There's also the status symbolism of wearing branding on one of the most banal pieces of clothing, an act that strikes the perfect balance between a knowing sense of brand allegiance and an insouciant off-kilter attitude. "Logomania is making a comeback and we're seeing this in our customer's appetite for socks featuring luxury logos," explains Hollie Harding, non-apparel buyer at Browns. "There truly is a sock for all looks, whether it's sporty for day or sequin for evening, and the great thing about it is that it's not gender specific — men are buying socks from our women's offering and vice versa." Both Harding and Fiona Firth say key brands for their respective retailers are Gucci, Balenciaga and Off-White. But Vetements, it appears, is the most popular by far. "They actually sell out within minutes," says Harding.

Socks are a big opportunity in the same way that sunglasses are.

The opportunity has not gone unnoticed by entrepreneurs. Bombas, the New York-based socks start-up founded in 2014 by Randy Goldberg and David Heath, sold over $150,000 worth of athletic socks within its first 30 days. “We went on to do about $1.8 million in 2014, $4.6 million in 2015, last year we did $17.2 million, and this year we’re on track to do about $50 million in sales revenue,” says Heath. Approximately 45 percent of those sales are down to the double-striped, logo-branded athletic sock that Bombas is best known for.

Justin Trudeau's Stance "Star Wars" socks ($16) | Photo: Christinne Muschi/Reuters

Heath compares the global socks market to the coffee market. “Most people 30 years ago were drinking Maxwell House and weren’t really concerned about where their coffee beans were coming from or how they were being roasted.

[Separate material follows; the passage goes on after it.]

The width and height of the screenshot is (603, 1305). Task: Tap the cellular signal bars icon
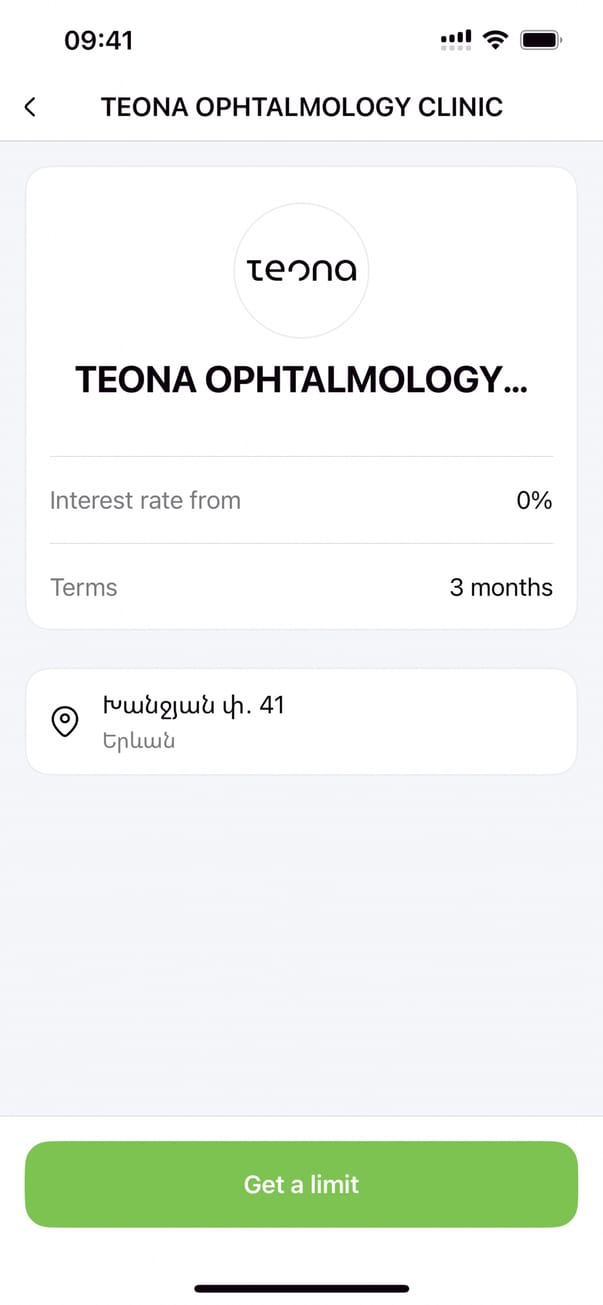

Then you had the introduction of a company like Starbucks, which has seamlessly taken over the coffee industry, convincing people to step up from their 25-cent cup of coffee at their local coffee store to spending $3, $5 or $6 on a cup of coffee. Now you have third-wave coffees like StumpTown, Intelligentsia and Blue Bottle that are getting people to spend $8 to $12 for a cup of coffee.”

Stance, a socks brand founded in 2009, has become one of the biggest proprietors of premium socks. In 2015, it was named the official on-court sock of the NBA and would be the first brand since 2009 to have its logo displayed on the league's equipment. That same year, it collaborated with Rihanna and Ronnie Fieg, and has since added Willow Smith and Hanne Gaby Odiele to its large roster of collaborators.

“Most guys just wear some version of a pant and a shirt every day, and socks are this small piece of real estate that can provide a pop of personality like almost nothing else can,” says John Wilson, president of Stance. Wilson recalls how in May when Justin Trudeau, prime minister of Canada, was photographed wearing Stance’s “Star Wars” socks ($16.55) to meet Enda Kenny, former prime minister of Ireland, a frenzy ensued. “Social media and the press went crazy, because here you have him wearing the typical suit that a prime minister would wear to a normal diplomatic meeting, but when he sits down and his pants pull up you see R2-D2 and C-3P0 on his ankles — that small thing tells you a lot about his personality and not totally confining himself to standard expectations.”

“When we started, people thought it was crazy that we were making $14 pairs of socks, but then people put them on and their eyes were opened because they felt a huge leap of improvement in terms of comfort and then how the socks made them feel,” continues Wilson. “That's what it really comes down to: socks can be a luxury item because of how they feel and how they make you feel.”